SIMD Programming Project

Members: Guillermo, Ty, Ughoc

CSC612M G03

Introduction

This project explores different ways to efficiently calculate the operation A[i] = B[i] + C[i] × D[i] for large arrays of floating-point numbers. Four kernels are implemented:

Standard C code
x86-64 assembly (non-SIMD)
SIMD AVX2 assembly using XMM registers
SIMD AVX2 assembly using YMM registers

All kernels were benchmarked in both DEBUG and RELEASE build modes to compare performance.

For each method, we:

Initialize vectors with known values
Measure execution time over large input sizes and multiple runs
Check that results match the C reference output
Demonstrate how each version deals with vector sizes that aren't a perfect fit for SIMD instructions

All source code, project files, timing results, screenshots, and correctness checks are included in this repository. From these results, we compare performance and discuss which implementation works best and why.

Program Overview

Write the kernel in (1) C program; (2) an x86-64 assembly language; (3) x86-64 SIMD AVX2 assembly language using XMM register; (4) x86-64 SIMD AVX2 assembly language using YMM register. The kernel is to perform vector triad for vectors B C, D and place the result in vector A. For each kernel version, time the process for vector size n = {2^(20), 2^(26), and 2^(30)}
Input: Scalar variable n (integer) contains the length of the vector; Vectors B, C and D are single-precision float.
- Input Initialization: Arrays B, C, and D were initialized using trigonometric functions (sin, cos, tan) as shown below:
Process: A[i] = B[i] + C [i] * D[i]
Output: store the result in vector A. Display the first 5 and the last 5 elements of vector A for verification.
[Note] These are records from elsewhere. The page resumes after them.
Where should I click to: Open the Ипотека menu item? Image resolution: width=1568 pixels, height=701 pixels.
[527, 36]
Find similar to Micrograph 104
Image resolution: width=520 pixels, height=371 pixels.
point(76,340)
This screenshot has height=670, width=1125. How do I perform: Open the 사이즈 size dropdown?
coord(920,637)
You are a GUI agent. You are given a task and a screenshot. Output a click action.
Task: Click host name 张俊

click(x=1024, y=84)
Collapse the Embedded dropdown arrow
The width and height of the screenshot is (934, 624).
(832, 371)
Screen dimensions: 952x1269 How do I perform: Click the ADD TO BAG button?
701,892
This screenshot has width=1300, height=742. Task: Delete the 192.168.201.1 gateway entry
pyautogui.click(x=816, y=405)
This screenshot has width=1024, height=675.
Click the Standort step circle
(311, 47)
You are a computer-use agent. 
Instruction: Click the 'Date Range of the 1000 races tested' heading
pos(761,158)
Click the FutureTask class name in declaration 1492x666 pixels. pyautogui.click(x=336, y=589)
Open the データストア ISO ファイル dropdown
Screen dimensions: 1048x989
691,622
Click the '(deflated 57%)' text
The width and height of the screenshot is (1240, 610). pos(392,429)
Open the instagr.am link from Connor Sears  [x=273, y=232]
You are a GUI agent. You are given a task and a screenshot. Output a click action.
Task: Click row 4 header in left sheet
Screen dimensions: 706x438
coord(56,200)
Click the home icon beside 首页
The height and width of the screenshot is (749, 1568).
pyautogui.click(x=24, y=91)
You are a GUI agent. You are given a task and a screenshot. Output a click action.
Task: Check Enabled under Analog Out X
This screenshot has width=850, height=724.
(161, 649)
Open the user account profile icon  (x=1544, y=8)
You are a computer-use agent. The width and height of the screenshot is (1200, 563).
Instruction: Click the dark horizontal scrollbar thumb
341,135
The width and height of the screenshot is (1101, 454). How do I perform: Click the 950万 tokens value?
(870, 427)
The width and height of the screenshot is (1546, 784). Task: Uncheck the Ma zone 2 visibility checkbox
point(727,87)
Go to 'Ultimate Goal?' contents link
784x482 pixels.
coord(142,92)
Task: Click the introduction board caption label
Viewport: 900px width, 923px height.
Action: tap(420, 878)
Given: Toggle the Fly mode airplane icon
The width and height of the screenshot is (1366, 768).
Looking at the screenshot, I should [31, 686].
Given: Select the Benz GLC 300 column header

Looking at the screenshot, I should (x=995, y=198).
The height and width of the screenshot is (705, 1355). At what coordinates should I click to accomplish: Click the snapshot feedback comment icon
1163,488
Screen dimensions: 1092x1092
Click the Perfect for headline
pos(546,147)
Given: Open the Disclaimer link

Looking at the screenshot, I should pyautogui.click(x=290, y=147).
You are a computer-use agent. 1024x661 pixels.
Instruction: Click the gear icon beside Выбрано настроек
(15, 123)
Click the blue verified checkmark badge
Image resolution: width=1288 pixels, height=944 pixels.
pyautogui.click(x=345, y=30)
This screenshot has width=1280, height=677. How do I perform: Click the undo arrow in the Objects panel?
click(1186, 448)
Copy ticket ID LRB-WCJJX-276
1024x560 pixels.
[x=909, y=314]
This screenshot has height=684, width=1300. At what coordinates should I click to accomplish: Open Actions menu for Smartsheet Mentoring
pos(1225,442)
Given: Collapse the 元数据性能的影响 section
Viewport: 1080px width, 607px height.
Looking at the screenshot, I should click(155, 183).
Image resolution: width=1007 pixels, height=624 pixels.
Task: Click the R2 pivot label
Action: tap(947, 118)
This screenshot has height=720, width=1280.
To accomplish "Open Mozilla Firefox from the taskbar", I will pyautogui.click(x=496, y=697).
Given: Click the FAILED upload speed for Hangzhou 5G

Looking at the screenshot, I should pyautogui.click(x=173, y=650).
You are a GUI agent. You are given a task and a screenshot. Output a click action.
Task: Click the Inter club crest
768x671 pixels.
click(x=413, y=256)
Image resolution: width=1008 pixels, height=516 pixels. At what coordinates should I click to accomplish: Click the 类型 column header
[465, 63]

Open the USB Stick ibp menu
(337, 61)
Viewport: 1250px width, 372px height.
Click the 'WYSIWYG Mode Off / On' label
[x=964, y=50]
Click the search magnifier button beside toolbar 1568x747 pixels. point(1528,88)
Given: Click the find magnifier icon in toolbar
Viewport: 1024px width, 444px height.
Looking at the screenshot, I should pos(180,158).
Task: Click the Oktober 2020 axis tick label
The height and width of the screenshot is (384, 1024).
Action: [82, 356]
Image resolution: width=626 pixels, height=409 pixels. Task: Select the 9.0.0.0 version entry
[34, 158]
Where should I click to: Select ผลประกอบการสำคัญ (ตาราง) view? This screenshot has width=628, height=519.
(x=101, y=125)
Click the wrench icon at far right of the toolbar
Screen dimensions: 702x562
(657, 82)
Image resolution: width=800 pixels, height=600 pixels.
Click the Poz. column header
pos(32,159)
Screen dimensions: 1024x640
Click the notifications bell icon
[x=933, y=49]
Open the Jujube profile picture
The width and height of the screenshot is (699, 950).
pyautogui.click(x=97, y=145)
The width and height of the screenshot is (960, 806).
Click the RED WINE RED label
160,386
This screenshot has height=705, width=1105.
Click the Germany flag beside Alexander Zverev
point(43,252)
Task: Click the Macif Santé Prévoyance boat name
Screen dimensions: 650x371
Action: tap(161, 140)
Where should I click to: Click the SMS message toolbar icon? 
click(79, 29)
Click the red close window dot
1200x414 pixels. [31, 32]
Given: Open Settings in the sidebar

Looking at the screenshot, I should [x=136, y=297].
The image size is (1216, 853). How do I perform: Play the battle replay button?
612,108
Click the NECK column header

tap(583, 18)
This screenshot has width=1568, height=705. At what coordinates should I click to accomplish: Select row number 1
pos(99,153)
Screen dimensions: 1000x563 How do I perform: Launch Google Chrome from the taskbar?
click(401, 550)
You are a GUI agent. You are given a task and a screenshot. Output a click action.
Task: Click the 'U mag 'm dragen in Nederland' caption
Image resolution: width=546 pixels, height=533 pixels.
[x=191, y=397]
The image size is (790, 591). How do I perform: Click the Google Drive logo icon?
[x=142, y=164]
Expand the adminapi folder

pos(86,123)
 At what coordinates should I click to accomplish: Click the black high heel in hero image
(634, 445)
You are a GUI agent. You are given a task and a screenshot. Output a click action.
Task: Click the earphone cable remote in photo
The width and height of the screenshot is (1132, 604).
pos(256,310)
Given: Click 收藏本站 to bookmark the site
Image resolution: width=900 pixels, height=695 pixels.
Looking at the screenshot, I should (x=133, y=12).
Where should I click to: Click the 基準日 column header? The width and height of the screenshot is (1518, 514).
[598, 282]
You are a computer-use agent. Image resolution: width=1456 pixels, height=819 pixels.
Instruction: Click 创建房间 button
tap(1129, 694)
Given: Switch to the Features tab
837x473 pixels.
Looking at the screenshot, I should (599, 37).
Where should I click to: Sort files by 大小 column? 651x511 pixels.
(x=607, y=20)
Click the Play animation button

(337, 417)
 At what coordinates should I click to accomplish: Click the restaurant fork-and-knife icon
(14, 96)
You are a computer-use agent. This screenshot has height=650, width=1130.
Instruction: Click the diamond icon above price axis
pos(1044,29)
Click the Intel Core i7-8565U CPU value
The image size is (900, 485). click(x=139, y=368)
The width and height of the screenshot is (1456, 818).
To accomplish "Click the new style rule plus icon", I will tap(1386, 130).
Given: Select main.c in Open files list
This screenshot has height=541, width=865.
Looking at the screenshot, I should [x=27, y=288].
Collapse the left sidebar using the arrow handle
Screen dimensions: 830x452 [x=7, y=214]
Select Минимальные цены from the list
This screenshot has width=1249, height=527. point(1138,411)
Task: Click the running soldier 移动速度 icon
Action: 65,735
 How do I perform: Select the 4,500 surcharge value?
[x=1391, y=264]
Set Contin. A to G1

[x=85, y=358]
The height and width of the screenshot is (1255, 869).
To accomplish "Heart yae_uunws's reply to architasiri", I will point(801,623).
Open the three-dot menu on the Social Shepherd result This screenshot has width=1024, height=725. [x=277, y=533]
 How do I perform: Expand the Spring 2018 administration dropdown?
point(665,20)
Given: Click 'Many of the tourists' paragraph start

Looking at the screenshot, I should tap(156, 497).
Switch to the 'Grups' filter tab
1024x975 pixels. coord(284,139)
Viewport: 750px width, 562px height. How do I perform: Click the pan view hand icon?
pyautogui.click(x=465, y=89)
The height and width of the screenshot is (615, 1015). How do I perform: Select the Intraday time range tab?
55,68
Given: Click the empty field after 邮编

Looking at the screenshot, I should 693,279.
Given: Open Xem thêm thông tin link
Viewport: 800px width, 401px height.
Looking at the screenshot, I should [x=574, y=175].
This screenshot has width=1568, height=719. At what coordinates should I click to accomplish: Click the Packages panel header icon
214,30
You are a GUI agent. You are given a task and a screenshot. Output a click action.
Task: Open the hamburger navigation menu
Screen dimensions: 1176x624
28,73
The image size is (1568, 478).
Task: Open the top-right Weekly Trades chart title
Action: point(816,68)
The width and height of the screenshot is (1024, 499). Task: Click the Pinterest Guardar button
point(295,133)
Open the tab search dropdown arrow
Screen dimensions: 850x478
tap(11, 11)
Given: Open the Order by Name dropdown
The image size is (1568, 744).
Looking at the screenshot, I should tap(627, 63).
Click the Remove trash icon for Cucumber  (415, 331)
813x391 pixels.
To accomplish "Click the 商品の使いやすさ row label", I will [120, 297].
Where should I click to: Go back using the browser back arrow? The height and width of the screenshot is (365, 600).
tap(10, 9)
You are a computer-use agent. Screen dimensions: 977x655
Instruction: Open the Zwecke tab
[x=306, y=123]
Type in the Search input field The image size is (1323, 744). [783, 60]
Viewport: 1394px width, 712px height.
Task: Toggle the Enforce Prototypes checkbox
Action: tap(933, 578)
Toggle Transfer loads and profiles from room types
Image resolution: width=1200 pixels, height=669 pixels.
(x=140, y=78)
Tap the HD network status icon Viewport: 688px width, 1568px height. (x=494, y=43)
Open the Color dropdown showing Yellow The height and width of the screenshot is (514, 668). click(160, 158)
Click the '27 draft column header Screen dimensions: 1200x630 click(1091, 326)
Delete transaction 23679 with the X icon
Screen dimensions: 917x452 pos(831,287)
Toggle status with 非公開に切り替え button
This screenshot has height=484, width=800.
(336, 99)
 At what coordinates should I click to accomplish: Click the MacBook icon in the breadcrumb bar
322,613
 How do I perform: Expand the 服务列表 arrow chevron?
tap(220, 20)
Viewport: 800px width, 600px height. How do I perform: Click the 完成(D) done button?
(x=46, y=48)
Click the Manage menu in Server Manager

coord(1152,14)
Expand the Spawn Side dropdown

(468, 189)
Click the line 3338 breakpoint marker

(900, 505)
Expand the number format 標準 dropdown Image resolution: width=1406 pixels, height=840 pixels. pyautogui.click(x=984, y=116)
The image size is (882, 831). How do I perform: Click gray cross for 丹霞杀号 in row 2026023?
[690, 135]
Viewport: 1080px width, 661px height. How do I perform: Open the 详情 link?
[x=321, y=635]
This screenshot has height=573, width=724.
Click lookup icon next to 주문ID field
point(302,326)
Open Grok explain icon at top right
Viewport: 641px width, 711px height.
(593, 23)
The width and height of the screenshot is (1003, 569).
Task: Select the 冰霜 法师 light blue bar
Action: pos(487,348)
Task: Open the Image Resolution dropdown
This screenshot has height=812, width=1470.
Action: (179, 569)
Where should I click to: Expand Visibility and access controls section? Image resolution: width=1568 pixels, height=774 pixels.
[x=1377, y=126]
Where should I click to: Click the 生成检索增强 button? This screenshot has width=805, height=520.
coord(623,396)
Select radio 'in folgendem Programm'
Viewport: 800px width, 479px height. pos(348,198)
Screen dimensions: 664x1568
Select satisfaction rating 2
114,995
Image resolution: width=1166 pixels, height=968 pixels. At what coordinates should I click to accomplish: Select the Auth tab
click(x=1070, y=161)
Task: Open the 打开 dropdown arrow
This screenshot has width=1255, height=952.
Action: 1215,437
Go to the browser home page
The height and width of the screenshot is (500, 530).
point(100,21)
Program output with Execution Time and Correctness Check

Debug Mode

2^20
2^26
2^30

Release Mode

2^20
2^26
2^30

Boundary Check

XMM

rax takes in rcx, which contains the total amount of elements in the array. shr rcx, 2 divides the array into groups of 4. The boundary checking comes from and rax, 3, which gets the remainder of the array size divided by 4 (rax % 4) so that the program can compute for the remaining items later on.

This part of the program calculates for the result one element at a time instead of doing it 4 at a time, looping for a maximum of 3 times.

Sample:

Array Size = 4099 (4099 / 4 = 1024 remainder 3)

YMM

A similar process can be done for YMM.

rax takes in rcx, which contains the total amount of elements in the array. shr rcx, 3 divides the array into groups of 8. The boundary checking comes from and rax, 7, which gets the remainder of the array size divided by 8 (rax % 8) so that the program can compute for the remaining items later on.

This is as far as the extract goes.